*DATA LISTING*
:::
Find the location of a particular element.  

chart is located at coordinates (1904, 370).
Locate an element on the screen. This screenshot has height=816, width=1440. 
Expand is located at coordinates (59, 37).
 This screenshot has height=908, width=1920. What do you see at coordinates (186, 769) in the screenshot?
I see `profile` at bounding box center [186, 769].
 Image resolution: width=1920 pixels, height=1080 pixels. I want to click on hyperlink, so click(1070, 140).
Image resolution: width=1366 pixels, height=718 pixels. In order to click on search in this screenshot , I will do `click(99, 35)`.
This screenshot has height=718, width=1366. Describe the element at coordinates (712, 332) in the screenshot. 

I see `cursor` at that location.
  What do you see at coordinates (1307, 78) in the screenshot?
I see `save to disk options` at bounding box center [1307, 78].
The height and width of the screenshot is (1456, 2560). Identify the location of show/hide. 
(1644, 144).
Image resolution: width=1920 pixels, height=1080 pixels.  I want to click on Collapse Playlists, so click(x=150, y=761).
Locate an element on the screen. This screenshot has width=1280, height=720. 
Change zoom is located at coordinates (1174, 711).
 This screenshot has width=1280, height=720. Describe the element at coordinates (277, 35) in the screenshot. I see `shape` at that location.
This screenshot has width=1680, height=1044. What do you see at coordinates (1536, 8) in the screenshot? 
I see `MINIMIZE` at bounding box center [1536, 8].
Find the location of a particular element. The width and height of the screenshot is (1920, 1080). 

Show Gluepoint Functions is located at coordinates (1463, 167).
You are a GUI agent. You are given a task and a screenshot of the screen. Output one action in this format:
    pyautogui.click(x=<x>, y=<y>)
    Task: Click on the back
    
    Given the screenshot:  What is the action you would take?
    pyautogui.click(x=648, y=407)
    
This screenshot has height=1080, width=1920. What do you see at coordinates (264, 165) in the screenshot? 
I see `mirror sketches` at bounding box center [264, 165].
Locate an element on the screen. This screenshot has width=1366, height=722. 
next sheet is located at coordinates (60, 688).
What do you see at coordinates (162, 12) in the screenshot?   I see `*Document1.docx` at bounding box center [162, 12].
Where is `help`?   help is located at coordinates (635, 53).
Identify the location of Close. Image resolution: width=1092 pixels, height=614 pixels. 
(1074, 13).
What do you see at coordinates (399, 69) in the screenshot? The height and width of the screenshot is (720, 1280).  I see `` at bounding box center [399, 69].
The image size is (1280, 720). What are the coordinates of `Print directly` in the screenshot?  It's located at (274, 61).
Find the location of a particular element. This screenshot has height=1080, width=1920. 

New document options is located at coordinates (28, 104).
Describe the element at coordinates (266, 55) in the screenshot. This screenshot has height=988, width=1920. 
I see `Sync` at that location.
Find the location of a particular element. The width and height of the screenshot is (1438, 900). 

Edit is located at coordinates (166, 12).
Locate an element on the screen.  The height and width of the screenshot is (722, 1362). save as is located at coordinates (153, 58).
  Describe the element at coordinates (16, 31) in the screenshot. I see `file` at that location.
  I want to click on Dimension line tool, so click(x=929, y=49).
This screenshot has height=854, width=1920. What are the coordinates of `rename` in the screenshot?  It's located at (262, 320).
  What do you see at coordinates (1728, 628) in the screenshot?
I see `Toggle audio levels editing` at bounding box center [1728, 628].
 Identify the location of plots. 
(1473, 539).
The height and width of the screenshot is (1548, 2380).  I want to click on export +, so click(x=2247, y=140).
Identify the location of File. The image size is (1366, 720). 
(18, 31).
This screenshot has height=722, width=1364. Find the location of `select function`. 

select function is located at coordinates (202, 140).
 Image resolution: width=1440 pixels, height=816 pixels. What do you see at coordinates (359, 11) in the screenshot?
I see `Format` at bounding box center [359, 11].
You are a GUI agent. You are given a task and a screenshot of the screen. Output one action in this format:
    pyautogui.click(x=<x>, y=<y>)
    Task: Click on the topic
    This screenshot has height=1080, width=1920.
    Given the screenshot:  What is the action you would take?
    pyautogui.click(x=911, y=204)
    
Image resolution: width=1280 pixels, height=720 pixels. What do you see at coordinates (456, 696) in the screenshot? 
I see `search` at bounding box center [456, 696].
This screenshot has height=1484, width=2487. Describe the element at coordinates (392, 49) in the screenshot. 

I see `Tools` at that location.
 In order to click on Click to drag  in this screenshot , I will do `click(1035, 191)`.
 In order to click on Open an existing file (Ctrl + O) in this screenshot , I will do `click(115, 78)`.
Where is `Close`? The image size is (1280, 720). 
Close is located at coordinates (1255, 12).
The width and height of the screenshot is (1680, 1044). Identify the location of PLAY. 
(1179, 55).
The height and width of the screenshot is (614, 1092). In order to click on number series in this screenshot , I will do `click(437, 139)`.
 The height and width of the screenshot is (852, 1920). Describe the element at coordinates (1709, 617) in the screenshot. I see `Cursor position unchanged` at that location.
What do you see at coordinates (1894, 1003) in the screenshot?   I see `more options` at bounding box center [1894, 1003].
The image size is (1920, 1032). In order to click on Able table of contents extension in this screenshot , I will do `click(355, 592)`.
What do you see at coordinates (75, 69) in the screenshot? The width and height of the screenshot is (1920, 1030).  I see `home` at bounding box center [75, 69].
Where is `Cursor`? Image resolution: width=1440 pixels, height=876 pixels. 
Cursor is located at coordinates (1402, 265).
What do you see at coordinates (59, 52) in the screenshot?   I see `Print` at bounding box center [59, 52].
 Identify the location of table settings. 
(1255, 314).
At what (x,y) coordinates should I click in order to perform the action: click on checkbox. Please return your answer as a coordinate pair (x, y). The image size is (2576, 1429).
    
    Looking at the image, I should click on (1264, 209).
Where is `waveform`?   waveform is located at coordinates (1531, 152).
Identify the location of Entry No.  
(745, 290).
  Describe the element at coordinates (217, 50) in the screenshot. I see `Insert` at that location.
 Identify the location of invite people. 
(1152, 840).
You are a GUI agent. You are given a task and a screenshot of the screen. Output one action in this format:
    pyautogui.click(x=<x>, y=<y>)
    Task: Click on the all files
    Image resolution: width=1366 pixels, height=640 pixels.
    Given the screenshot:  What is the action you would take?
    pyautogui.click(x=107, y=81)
:::
*WHAT YOU ARE ASKED TO DO*
Convert all of the items above into a JSON list of strings, with one string per line and blank lines omitted.

*SOLUTION TO THIS TASK*
[
  "Find the location of a particular element.  ",
  "chart is located at coordinates (1904, 370).",
  "Locate an element on the screen. This screenshot has height=816, width=1440. ",
  "Expand is located at coordinates (59, 37).",
  " This screenshot has height=908, width=1920. What do you see at coordinates (186, 769) in the screenshot?",
  "I see `profile` at bounding box center [186, 769].",
  " Image resolution: width=1920 pixels, height=1080 pixels. I want to click on hyperlink, so click(1070, 140).",
  "Image resolution: width=1366 pixels, height=718 pixels. In order to click on search in this screenshot , I will do `click(99, 35)`.",
  "This screenshot has height=718, width=1366. Describe the element at coordinates (712, 332) in the screenshot. ",
  "I see `cursor` at that location.",
  "  What do you see at coordinates (1307, 78) in the screenshot?",
  "I see `save to disk options` at bounding box center [1307, 78].",
  "The height and width of the screenshot is (1456, 2560). Identify the location of show/hide. ",
  "(1644, 144).",
  "Image resolution: width=1920 pixels, height=1080 pixels.  I want to click on Collapse Playlists, so click(x=150, y=761).",
  "Locate an element on the screen. This screenshot has width=1280, height=720. ",
  "Change zoom is located at coordinates (1174, 711).",
  " This screenshot has width=1280, height=720. Describe the element at coordinates (277, 35) in the screenshot. I see `shape` at that location.",
  "This screenshot has width=1680, height=1044. What do you see at coordinates (1536, 8) in the screenshot? ",
  "I see `MINIMIZE` at bounding box center [1536, 8].",
  "Find the location of a particular element. The width and height of the screenshot is (1920, 1080). ",
  "Show Gluepoint Functions is located at coordinates (1463, 167).",
  "You are a GUI agent. You are given a task and a screenshot of the screen. Output one action in this format:",
  "    pyautogui.click(x=<x>, y=<y>)",
  "    Task: Click on the back",
  "    Given the screenshot:  What is the action you would take?",
  "    pyautogui.click(x=648, y=407)",
  "This screenshot has height=1080, width=1920. What do you see at coordinates (264, 165) in the screenshot? ",
  "I see `mirror sketches` at bounding box center [264, 165].",
  "Locate an element on the screen. This screenshot has width=1366, height=722. ",
  "next sheet is located at coordinates (60, 688).",
  "What do you see at coordinates (162, 12) in the screenshot?   I see `*Document1.docx` at bounding box center [162, 12].",
  "Where is `help`?   help is located at coordinates (635, 53).",
  "Identify the location of Close. Image resolution: width=1092 pixels, height=614 pixels. ",
  "(1074, 13).",
  "What do you see at coordinates (399, 69) in the screenshot? The height and width of the screenshot is (720, 1280).  I see `` at bounding box center [399, 69].",
  "The image size is (1280, 720). What are the coordinates of `Print directly` in the screenshot?  It's located at (274, 61).",
  "Find the location of a particular element. This screenshot has height=1080, width=1920. ",
  "New document options is located at coordinates (28, 104).",
  "Describe the element at coordinates (266, 55) in the screenshot. This screenshot has height=988, width=1920. ",
  "I see `Sync` at that location.",
  "Find the location of a particular element. The width and height of the screenshot is (1438, 900). ",
  "Edit is located at coordinates (166, 12).",
  "Locate an element on the screen.  The height and width of the screenshot is (722, 1362). save as is located at coordinates (153, 58).",
  "  Describe the element at coordinates (16, 31) in the screenshot. I see `file` at that location.",
  "  I want to click on Dimension line tool, so click(x=929, y=49).",
  "This screenshot has height=854, width=1920. What are the coordinates of `rename` in the screenshot?  It's located at (262, 320).",
  "  What do you see at coordinates (1728, 628) in the screenshot?",
  "I see `Toggle audio levels editing` at bounding box center [1728, 628].",
  " Identify the location of plots. ",
  "(1473, 539).",
  "The height and width of the screenshot is (1548, 2380).  I want to click on export +, so click(x=2247, y=140).",
  "Identify the location of File. The image size is (1366, 720). ",
  "(18, 31).",
  "This screenshot has height=722, width=1364. Find the location of `select function`. ",
  "select function is located at coordinates (202, 140).",
  " Image resolution: width=1440 pixels, height=816 pixels. What do you see at coordinates (359, 11) in the screenshot?",
  "I see `Format` at bounding box center [359, 11].",
  "You are a GUI agent. You are given a task and a screenshot of the screen. Output one action in this format:",
  "    pyautogui.click(x=<x>, y=<y>)",
  "    Task: Click on the topic",
  "    This screenshot has height=1080, width=1920.",
  "    Given the screenshot:  What is the action you would take?",
  "    pyautogui.click(x=911, y=204)",
  "Image resolution: width=1280 pixels, height=720 pixels. What do you see at coordinates (456, 696) in the screenshot? ",
  "I see `search` at bounding box center [456, 696].",
  "This screenshot has height=1484, width=2487. Describe the element at coordinates (392, 49) in the screenshot. ",
  "I see `Tools` at that location.",
  " In order to click on Click to drag  in this screenshot , I will do `click(1035, 191)`.",
  " In order to click on Open an existing file (Ctrl + O) in this screenshot , I will do `click(115, 78)`.",
  "Where is `Close`? The image size is (1280, 720). ",
  "Close is located at coordinates (1255, 12).",
  "The width and height of the screenshot is (1680, 1044). Identify the location of PLAY. ",
  "(1179, 55).",
  "The height and width of the screenshot is (614, 1092). In order to click on number series in this screenshot , I will do `click(437, 139)`.",
  " The height and width of the screenshot is (852, 1920). Describe the element at coordinates (1709, 617) in the screenshot. I see `Cursor position unchanged` at that location.",
  "What do you see at coordinates (1894, 1003) in the screenshot?   I see `more options` at bounding box center [1894, 1003].",
  "The image size is (1920, 1032). In order to click on Able table of contents extension in this screenshot , I will do `click(355, 592)`.",
  "What do you see at coordinates (75, 69) in the screenshot? The width and height of the screenshot is (1920, 1030).  I see `home` at bounding box center [75, 69].",
  "Where is `Cursor`? Image resolution: width=1440 pixels, height=876 pixels. ",
  "Cursor is located at coordinates (1402, 265).",
  "What do you see at coordinates (59, 52) in the screenshot?   I see `Print` at bounding box center [59, 52].",
  " Identify the location of table settings. ",
  "(1255, 314).",
  "At what (x,y) coordinates should I click in order to perform the action: click on checkbox. Please return your answer as a coordinate pair (x, y). The image size is (2576, 1429).",
  "    Looking at the image, I should click on (1264, 209).",
  "Where is `waveform`?   waveform is located at coordinates (1531, 152).",
  "Identify the location of Entry No.  ",
  "(745, 290).",
  "  Describe the element at coordinates (217, 50) in the screenshot. I see `Insert` at that location.",
  " Identify the location of invite people. ",
  "(1152, 840).",
  "You are a GUI agent. You are given a task and a screenshot of the screen. Output one action in this format:",
  "    pyautogui.click(x=<x>, y=<y>)",
  "    Task: Click on the all files",
  "    Image resolution: width=1366 pixels, height=640 pixels.",
  "    Given the screenshot:  What is the action you would take?",
  "    pyautogui.click(x=107, y=81)"
]